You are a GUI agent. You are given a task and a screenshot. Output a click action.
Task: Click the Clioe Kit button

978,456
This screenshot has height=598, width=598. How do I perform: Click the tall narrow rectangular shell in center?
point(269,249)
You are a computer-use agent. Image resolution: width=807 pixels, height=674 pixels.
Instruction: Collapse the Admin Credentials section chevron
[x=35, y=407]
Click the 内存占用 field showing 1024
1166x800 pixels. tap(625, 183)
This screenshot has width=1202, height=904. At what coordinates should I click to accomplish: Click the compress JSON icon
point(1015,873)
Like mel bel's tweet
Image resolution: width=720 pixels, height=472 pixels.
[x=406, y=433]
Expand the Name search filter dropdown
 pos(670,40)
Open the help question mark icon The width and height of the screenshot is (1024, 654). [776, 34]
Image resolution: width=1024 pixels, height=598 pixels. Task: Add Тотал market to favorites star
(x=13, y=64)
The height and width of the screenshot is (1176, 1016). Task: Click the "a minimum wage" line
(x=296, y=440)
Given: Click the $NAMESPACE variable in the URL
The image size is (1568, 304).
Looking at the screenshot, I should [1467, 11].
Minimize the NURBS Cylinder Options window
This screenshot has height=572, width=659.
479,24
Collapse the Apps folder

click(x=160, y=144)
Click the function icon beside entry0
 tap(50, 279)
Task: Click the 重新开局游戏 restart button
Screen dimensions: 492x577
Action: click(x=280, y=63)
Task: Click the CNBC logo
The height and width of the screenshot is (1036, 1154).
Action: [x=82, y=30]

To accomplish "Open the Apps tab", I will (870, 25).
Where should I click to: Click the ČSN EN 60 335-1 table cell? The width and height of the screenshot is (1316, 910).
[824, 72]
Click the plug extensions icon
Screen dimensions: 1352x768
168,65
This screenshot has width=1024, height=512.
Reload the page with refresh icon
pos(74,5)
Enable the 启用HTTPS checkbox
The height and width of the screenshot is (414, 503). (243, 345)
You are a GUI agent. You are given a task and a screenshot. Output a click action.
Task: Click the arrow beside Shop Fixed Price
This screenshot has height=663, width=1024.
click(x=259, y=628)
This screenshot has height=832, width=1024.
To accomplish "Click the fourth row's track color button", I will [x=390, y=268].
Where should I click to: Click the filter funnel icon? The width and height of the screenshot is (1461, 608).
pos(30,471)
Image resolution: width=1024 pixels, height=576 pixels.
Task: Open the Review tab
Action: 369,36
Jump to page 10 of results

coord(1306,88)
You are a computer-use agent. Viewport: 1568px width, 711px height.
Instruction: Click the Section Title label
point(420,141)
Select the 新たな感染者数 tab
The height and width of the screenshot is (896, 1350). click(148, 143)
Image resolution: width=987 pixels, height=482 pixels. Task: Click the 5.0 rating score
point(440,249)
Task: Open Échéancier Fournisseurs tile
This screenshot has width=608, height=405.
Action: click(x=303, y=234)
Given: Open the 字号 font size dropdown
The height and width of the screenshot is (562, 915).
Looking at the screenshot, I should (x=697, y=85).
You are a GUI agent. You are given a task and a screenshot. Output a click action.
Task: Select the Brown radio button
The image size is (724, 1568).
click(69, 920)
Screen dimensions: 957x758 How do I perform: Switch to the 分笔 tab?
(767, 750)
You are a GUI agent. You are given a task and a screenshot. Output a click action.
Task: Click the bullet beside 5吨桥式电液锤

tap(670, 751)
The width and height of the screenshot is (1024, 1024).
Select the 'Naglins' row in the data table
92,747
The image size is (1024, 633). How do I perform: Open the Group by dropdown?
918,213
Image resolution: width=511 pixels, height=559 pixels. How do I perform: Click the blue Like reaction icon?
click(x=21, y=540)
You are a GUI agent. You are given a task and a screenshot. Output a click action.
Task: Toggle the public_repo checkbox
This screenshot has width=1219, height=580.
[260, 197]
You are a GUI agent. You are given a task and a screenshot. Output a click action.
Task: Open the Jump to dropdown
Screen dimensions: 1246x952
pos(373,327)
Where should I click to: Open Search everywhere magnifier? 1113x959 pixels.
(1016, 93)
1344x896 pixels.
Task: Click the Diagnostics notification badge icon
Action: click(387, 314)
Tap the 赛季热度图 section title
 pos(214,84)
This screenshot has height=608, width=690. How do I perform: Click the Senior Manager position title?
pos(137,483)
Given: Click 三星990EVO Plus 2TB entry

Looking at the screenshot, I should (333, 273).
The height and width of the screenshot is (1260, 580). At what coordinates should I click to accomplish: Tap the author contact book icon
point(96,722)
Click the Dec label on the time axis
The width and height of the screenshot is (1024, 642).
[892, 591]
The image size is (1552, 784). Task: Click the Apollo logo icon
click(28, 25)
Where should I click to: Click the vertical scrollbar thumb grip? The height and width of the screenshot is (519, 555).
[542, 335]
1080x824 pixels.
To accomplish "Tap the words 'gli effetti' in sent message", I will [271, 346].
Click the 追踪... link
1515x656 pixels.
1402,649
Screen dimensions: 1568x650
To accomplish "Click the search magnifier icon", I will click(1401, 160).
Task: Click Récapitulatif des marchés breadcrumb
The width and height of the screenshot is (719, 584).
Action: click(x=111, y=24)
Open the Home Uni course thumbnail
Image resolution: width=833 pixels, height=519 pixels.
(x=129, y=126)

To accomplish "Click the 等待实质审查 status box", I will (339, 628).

WHAT IS BEING ASKED –
Look through the entries above and find each line where the word "computer" occurs; copy those lines.

OUTPUT FOR THIS TASK –
You are a computer-use agent. Image resolution: width=807 pixels, height=674 pixels.
You are a computer-use agent. Viewport: 1568px width, 711px height.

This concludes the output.